# TOLEDO, OHIO



## flar (Mar 7, 2006)

*T O L E D O - O H I O*


----------



## Falubaz (Nov 20, 2004)

Looks interesting but at the same time so empty. What is it, sunday early morning?


----------



## 600West218 (Aug 30, 2010)

Typical American city - devoid of people. Only occasional cars passing by.

When I was in England and told people there how amazed I was at how vibrant their cities were I don't think they quite understood. If they could see this thread, or even better go to an American city like this, I think they'd understand.

BTW, any pictures of the Jeep factory? I'd love to see some.


----------



## Spookvlieger (Jul 10, 2009)

^^ I followed your thread, you seemed pretty surprised yourself. I can tell you that you'll find that vibrance across Europe even in cities of only 70.000 people.

Toledo is a nice city so it seems, nice architecture, nice streets, but where the hell is everyone?! Overhere those old buildings would all house little shops, cafés, restaurants ect...People would sit on small terraces next to the street, take a walk, shop...I've seen pics of Houston by a Dutch forumer in the Dutch subsection. Streets completely empty. I understand the climate plays a role in Houston but still for a city of 2.5 million inhabitants, that's a disaster!


----------



## Chadoh25 (Dec 28, 2007)

Great photos.


----------



## D.J. (Apr 5, 2008)

Looks like Minsk or North Korea in terms of live bustling...


----------



## goldgrif (Jan 2, 2012)

Looks early morning and on week end. i grew up in Toledo, and the suburbs killed the downtown area. it is much busier during the week. I have been gone for over 10 years and miss it more each day


----------



## musiccity (Jan 5, 2011)

This is definitely an extreme example but in general Americans are much more laid back than Europeans are. After a long work day Americans would much rather go home, relax and watch some TV than go clubbing and drinking all night. During the day, we drive around in cars instead of walk because are cities are so sprawled out.


----------



## pablogarlib (Jun 22, 2007)

Very neat, clean, frozen in time.

It reminds me of other would-be-cities that never made it like: Cincinnati, Birmingham, Pittsburgh, Baltimore, parts of New Jersey near NYC, Saint Louis, etc


----------



## Linguine (Aug 10, 2009)

sad so see empty streets and sidewalks, but nice photos though.


----------



## christos-greece (Feb 19, 2008)

Great, very nice photos from Toledo, Ohio; i liked them


----------



## Nightsky (Sep 16, 2002)

Nice architecture, but looks really abandoned compared to Toledo, Spain that I visited last year!

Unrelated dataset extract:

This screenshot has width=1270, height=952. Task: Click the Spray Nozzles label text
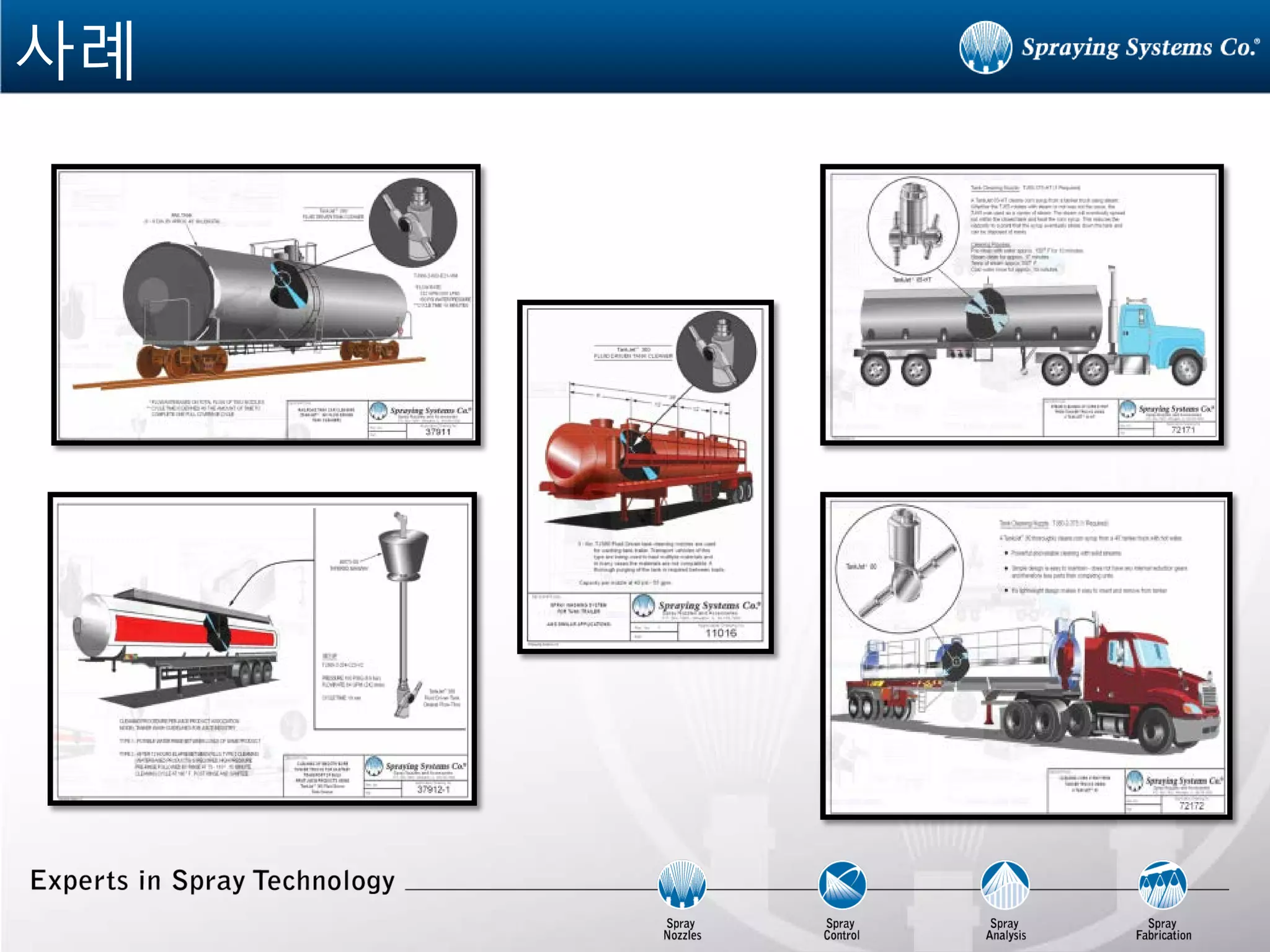pyautogui.click(x=682, y=929)
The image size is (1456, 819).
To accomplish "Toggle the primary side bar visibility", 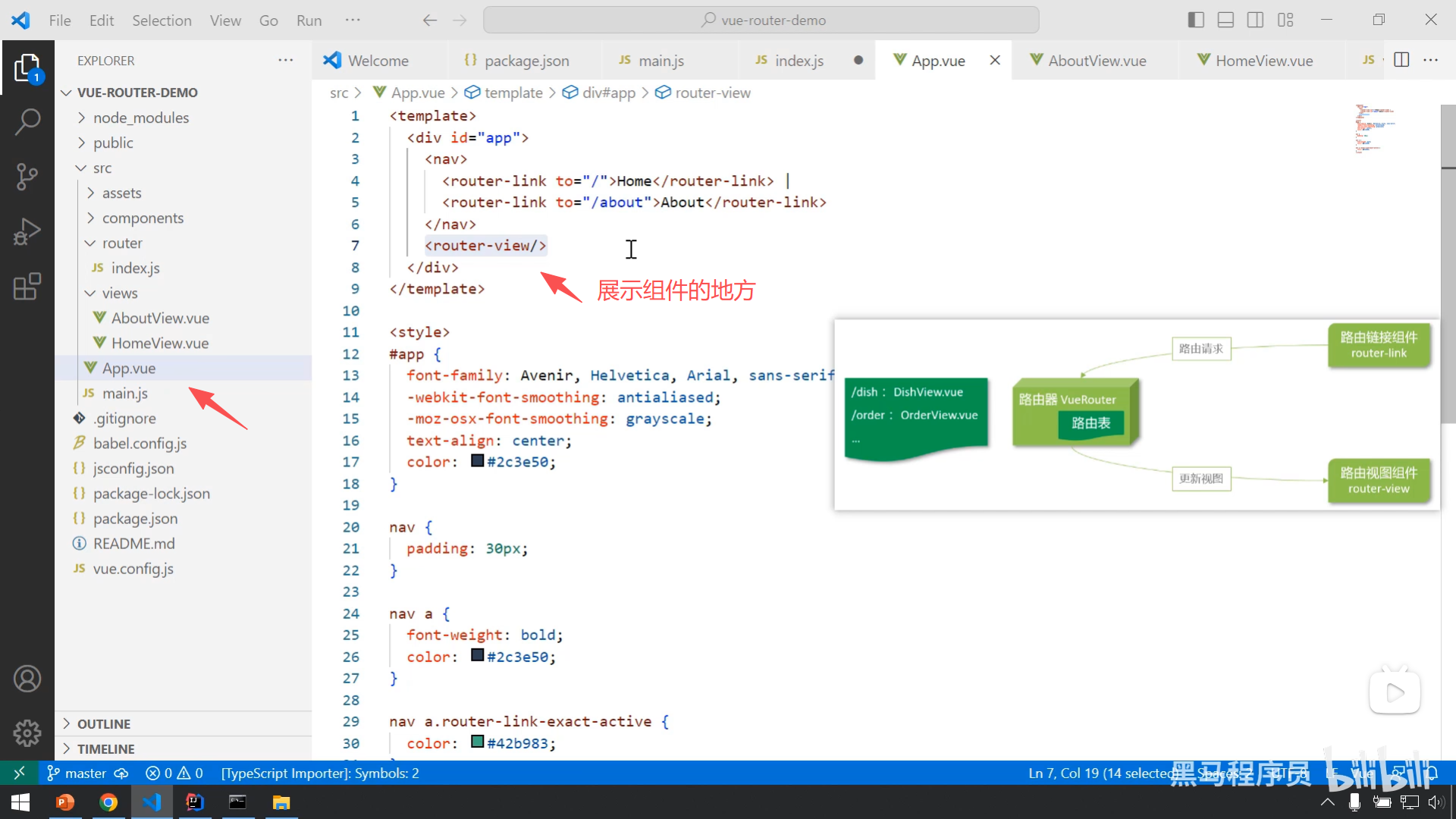I will point(1196,20).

In Toledo, Spain there is a street named after Toledo, Ohio. 









The twisting sculpture to the left looks like Turning Torso, the tallest building in my city!


----------



## flar (Mar 7, 2006)

These shots were taken at about 2-3pm on December 24th. Downtown Toledo looks to be mostly office buildings, with very little retail and almost no residential nearby. I think that explains the lack of pedestrians.


----------



## 600West218 (Aug 30, 2010)

yup, that is typical of American cities. If you had gone to a suburban shopping mall it would have been mobbed with people.


----------



## Spookvlieger (Jul 10, 2009)

^^Well, that's sad. There isn't even christmass lighting in the downtown...


----------



## Munichpictures1970 (Aug 2, 2007)

Very interesting pictures!


----------



## madonnagirl (Aug 7, 2011)

I love this city for its well preserved old buildings and clean streets.
thank you for sharing your photos.


----------



## Pommes (Feb 14, 2009)

musiccity said:


> This is definitely an extreme example but in general Americans are much more laid back than Europeans are. After a long work day Americans would much rather go home, relax and watch some TV than go clubbing and drinking all night. During the day, we drive around in cars instead of walk because are cities are so sprawled out.

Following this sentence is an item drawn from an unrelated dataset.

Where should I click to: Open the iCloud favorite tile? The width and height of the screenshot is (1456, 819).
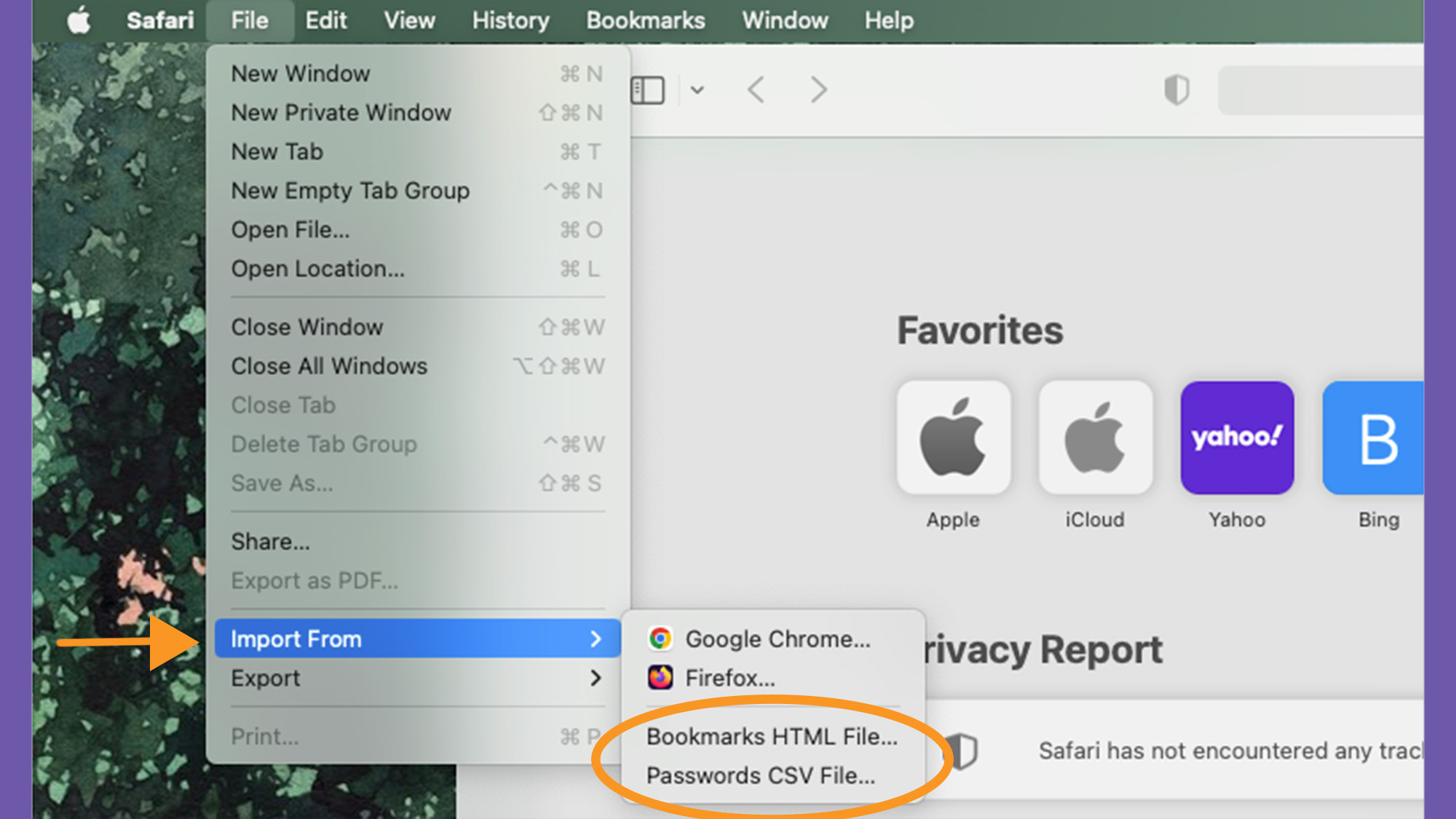pyautogui.click(x=1095, y=438)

The reason is mainly the sprawled cities and the malls that comes with it. Instead of walking around Downtown, and eat at restaurants in the city, they take their car to Steak N Shake, McDonald's etc in the suburbs, because thats where everyone lives. As a consequense there are almost nothing to do Downtown and it creates a bad cycle were no one open any shops, restaurants, etc. 

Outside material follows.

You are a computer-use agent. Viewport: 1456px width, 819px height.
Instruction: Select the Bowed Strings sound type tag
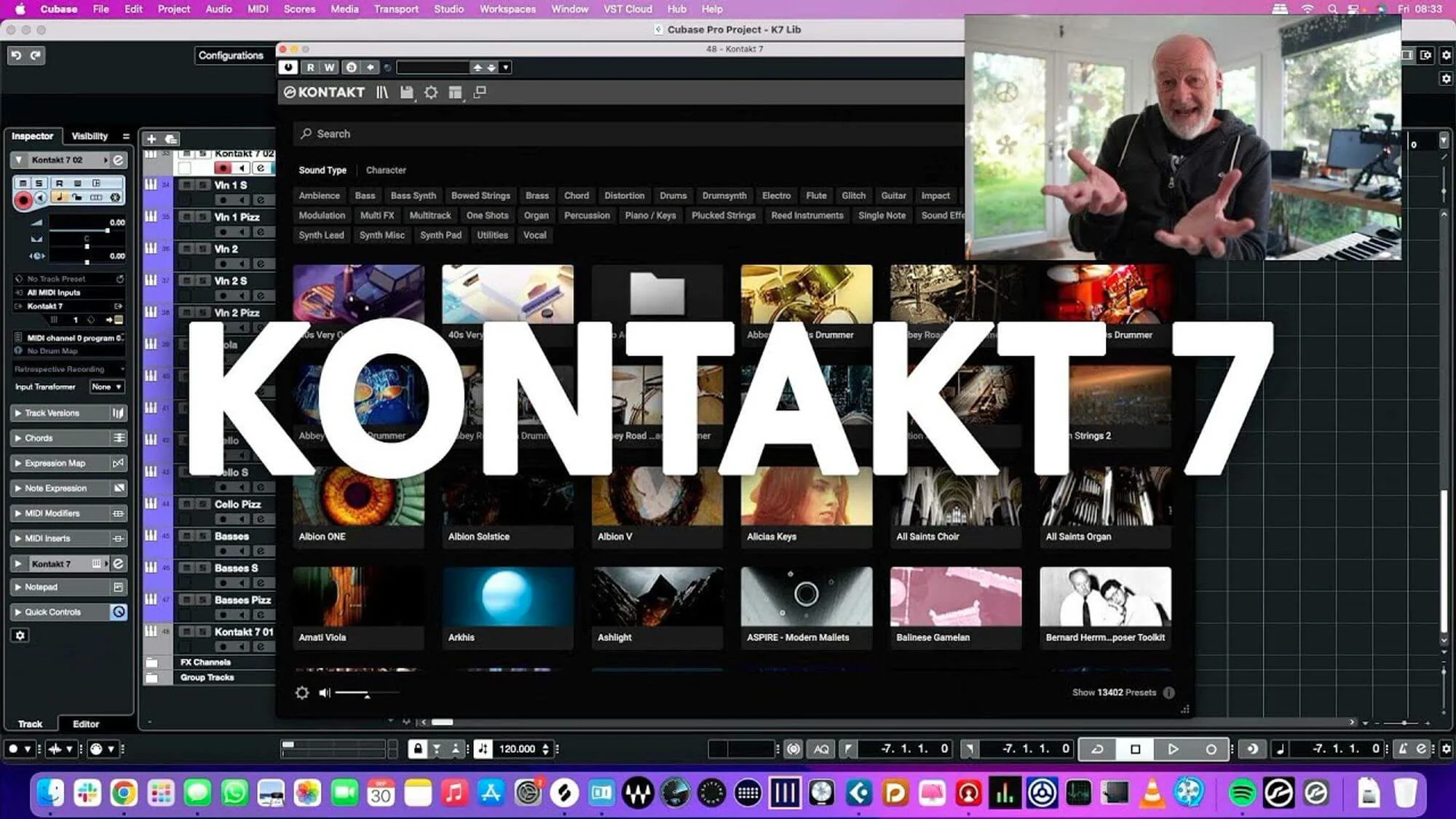[480, 195]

As much as I love America it always make me sad when I see how so many cities here are like this. Just visited Cincinnati which is another example. So much potential but totally empty due to the suburban sprawl. Another example is Dayton, OH. 850K metro area but you are lucky if you see one single person walking when you drive around exploring the city. I hope this will change.


----------



## Chadoh25 (Dec 28, 2007)

Pommes said:


> The reason is mainly the sprawled cities and the malls that comes with it. Instead of walking around Downtown, and eat at restaurants in the city, they take their car to Steak N Shake, McDonald's etc in the suburbs, because thats where everyone lives. As a consequense there are almost nothing to do Downtown and it creates a bad cycle were no one open any shops, restaurants, etc.
> 
> As much as I love America it always make me sad when I see how so many cities here are like this. Just visited Cincinnati which is another example. So much potential but totally empty due to the suburban sprawl. Another example is Dayton, OH. 850K metro area but you are lucky if you see one single person walking when you drive around exploring the city. I hope this will change.


I'd also like to point out it depends on WHEN you're there. Most cities in this country with the exceptions of the largest ones, are pretty empty on the weekends, especially Sundays. I've been to all those cities as well and frankly, it's not any different in Tulsa OK, Indianapolis IN, or Louisville KY. However if you're there doing the week between 9-5 you see a lot more people.


----------



## alexander2000 (Aug 6, 2011)

this is seemingly a nice city but looks depressing.
can't help but to have a wishful thinking to repopulate the city
to once again makes it a lively and vibrant one.


----------